It’s been a busy month, but I’m back with an update on my goals and some more great posts to come. Once again, my goals through June of this year are:

  1. Get a consistent income of $4000/month from freelance work
  2. Work on passive income/business opportunities so I can start making regular profits in the second half of the year
  3. Save up $5000 after paying off credit accounts

Although I made progress on all 3, some more measurable than others, there were two notable things that happened this month. First, in the only news for the third goal I used a cheque from a new client to end the last of my credit accounts (overpaying by $3 so I could have the pleasure of calling in to close it before waiting to see if there was any interest on the next monthly statement). Now my only debt is a personal loan that I’m slowly paying off; I may repay that before the end of the year but with fixed payments it will last into 2010.

This is great progress. Even though the minimum payments on the account I just closed were under $30 and in the last few months I was encouraged to take a “payment holiday”, reducing commitments of that type gives me a lot more freedom to explore new opportunities. I also have less to think about when it comes to managing my money  :)

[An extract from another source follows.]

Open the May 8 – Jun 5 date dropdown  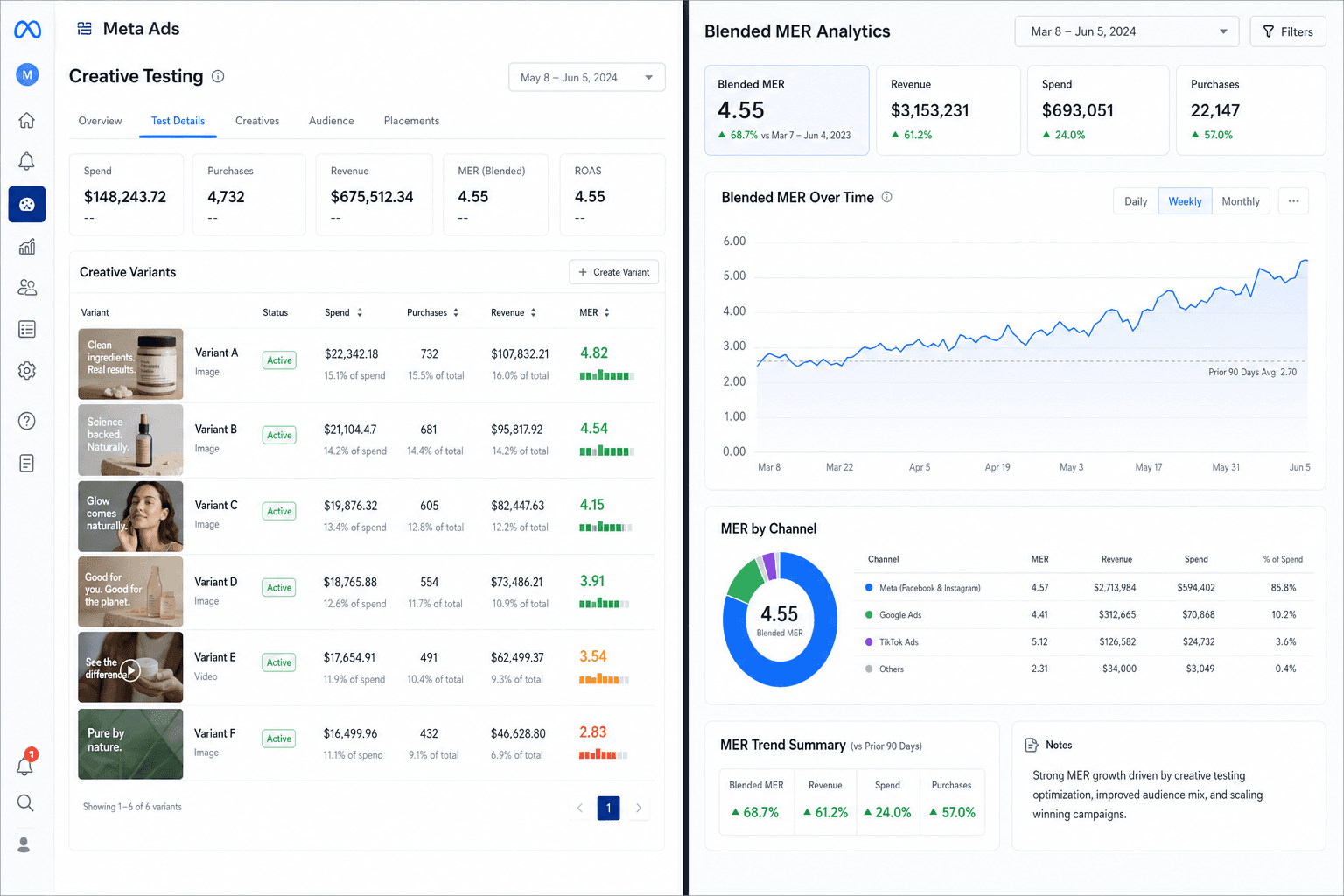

Second, although it’s still far from making a profit, the site I’m developing in a partnership went live in February. Thanks to previous interest it has a few thousand users now, but further growth will have to be earned. This has a lot of income potential but some of it is far off. The most important thing right now is that I’m actually running a live service for thousands of people - the experience of keeping a site like this going smoothly should prove invaluable to my plans to profit from technology, even if it doesn’t make any money.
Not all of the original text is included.